Cathay Pacific – Move Beyond campaign might have passed by without a mention for me for a number of reasons.
- It doesn’t say anything new, but reaffirms the Cathay Pacific that I’ve known and loved to fly with
- It’s very much a campaign designed to top up brand awareness and consideration for the airline which has taken some brand knocks at home and declining awareness abroad
- It’s about brand purpose, which seems to be a hygiene factor at the moment. More on that from Mark Ritson. I am not sure that Cathay Pacific’s brand purpose passes Ritson’s test of being prepared to stick with the brand purpose, even when it costs money – like when they moved away from having the Mandarin Oriental handling lounge catering…
Creatively its nice. A generic, safe looking brand film with catalogue corporate video backing track. I know Jack Scott shot it and some of the cinematography is nice (that word again), the colouring of the film is on point for money well spent. As an audience member it is pleasant enough to watch drift by, but not necessarily enough to spike a change
In fact, if it wasn’t for the MTR (Hong Kong’s equivalent of London Underground and Overground) and Hong Kong International Airport outdoor advertising it would be utterly forgettable. One of the print posters has a couple of clothed men holding hands running on a beach. An ideal compromise between a socially conservative society and western virtue signalling.

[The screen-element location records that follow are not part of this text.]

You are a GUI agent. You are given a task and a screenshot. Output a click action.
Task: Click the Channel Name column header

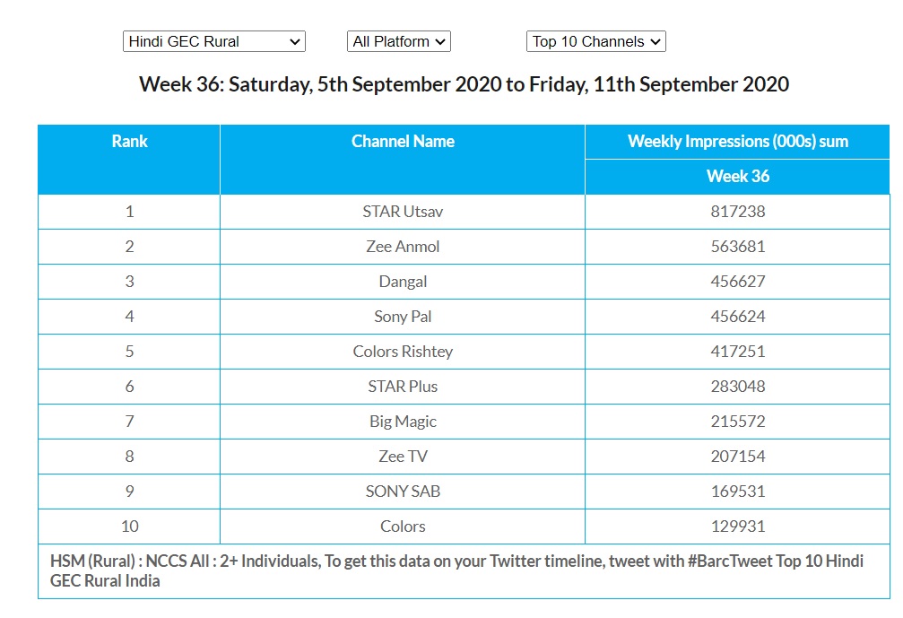[403, 142]
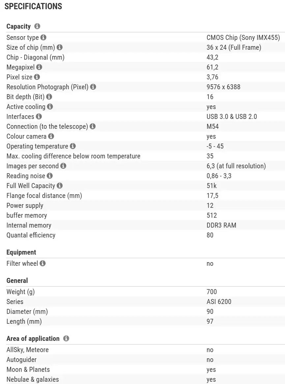Click Connection to the telescope info icon
Screen dimensions: 285x384
click(x=93, y=126)
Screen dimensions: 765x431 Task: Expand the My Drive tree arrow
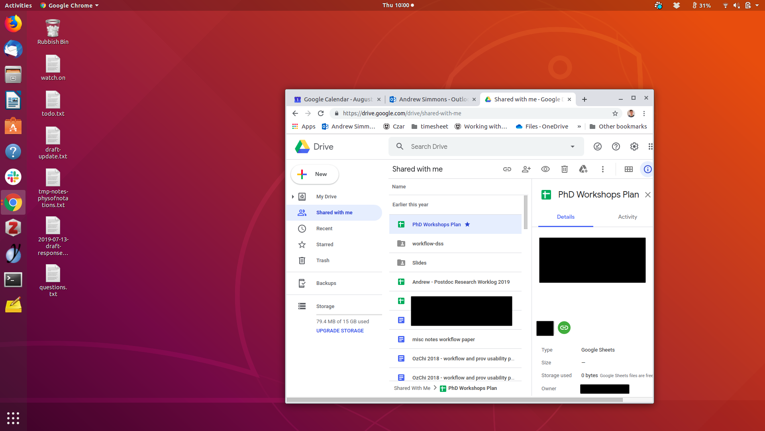coord(293,196)
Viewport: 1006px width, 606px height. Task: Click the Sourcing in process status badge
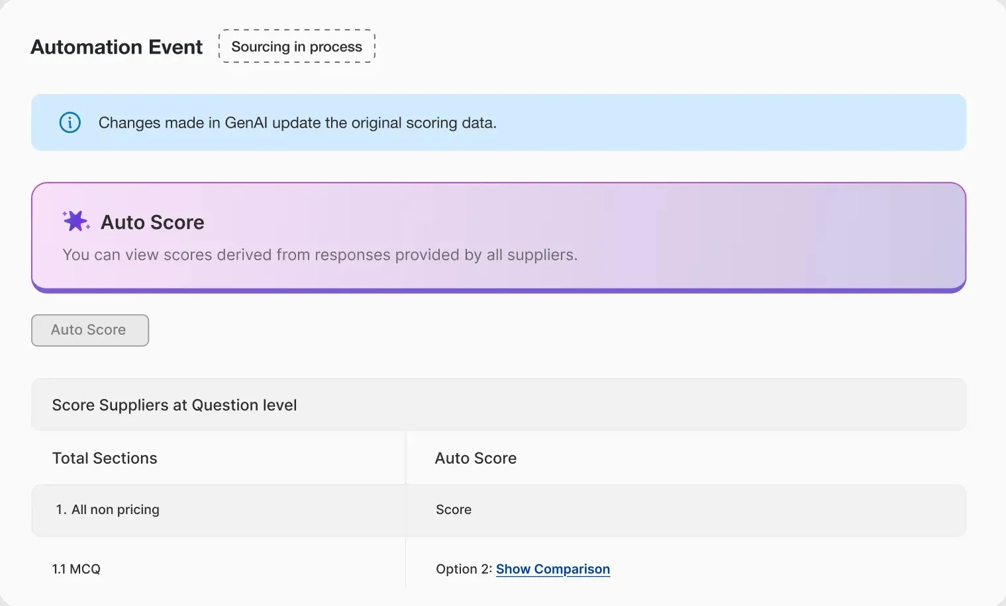(x=297, y=46)
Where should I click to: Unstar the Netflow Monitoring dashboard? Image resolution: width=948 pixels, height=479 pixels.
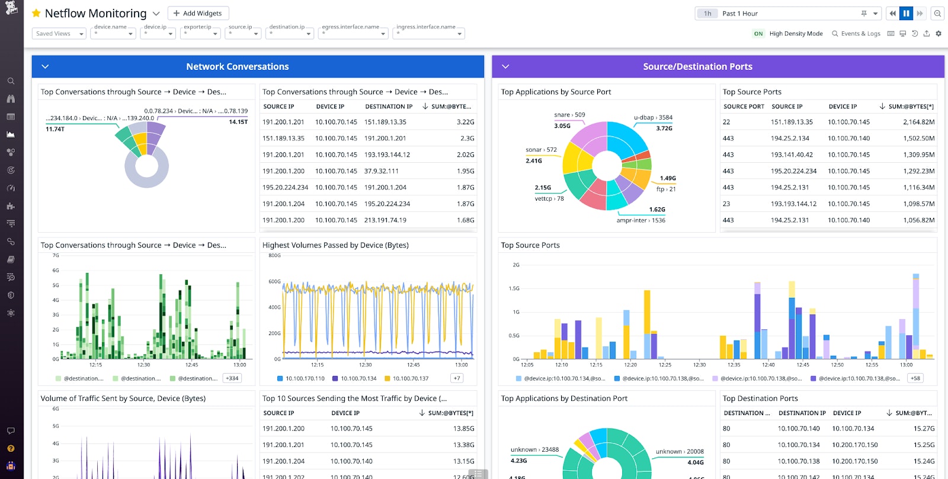point(36,13)
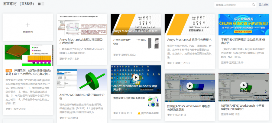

The poster wasn’t initially allowed to run on the MTR or in Hong Kong International. I heard some murmurings of China’s dark shadow casting a censoring hand on the posters – by westerners on social media. To be honest, they’d be more concerned about dealing with free speech, Falun Gong supporters, the Hong Kong independence movement rather than homosexuals being encouraged to walk on a beach in business smart suits.
Instead the reality is more mundane. A minority of Hong Kongers: Taoists, Buddhists, the non-religious and Christians alike are a bit ‘mid western American’ about the gay community. There is an obvious tension between deeply-held beliefs, the longevity of the family through children and grandchildren. Thankfully, the LGBT community and straight supporters managed to have the ban reconsidered.
I am guessing that Chanel has insights to show that women buy its J12 watches, whether as a gift for someone else or themselves. William Chan is an interesting brand ambassador choice in this video. There is criticism in the YouTube comments on his pronunciation and ‘Chinglish’. It also feels a bit too ‘sweet’ to me. At least he’s a good boy who loves his Mum.
Asian Boss put together this great documentary on Royyal Dog – Korea’s top graffiti artist.
Lastly I found this amazing corporate film by Sony of their corporate history that I guess was shot in the early-to-mid-1970s. The manufacturing process, in particular test and measurement being so labour intensive is fascinating. The 5 inch micro-TV set is a beautiful piece of product design, as is the early Trinitron TV set. The hi-fi equipment is achingly beautiful. Well worth watching it from start-to-finish.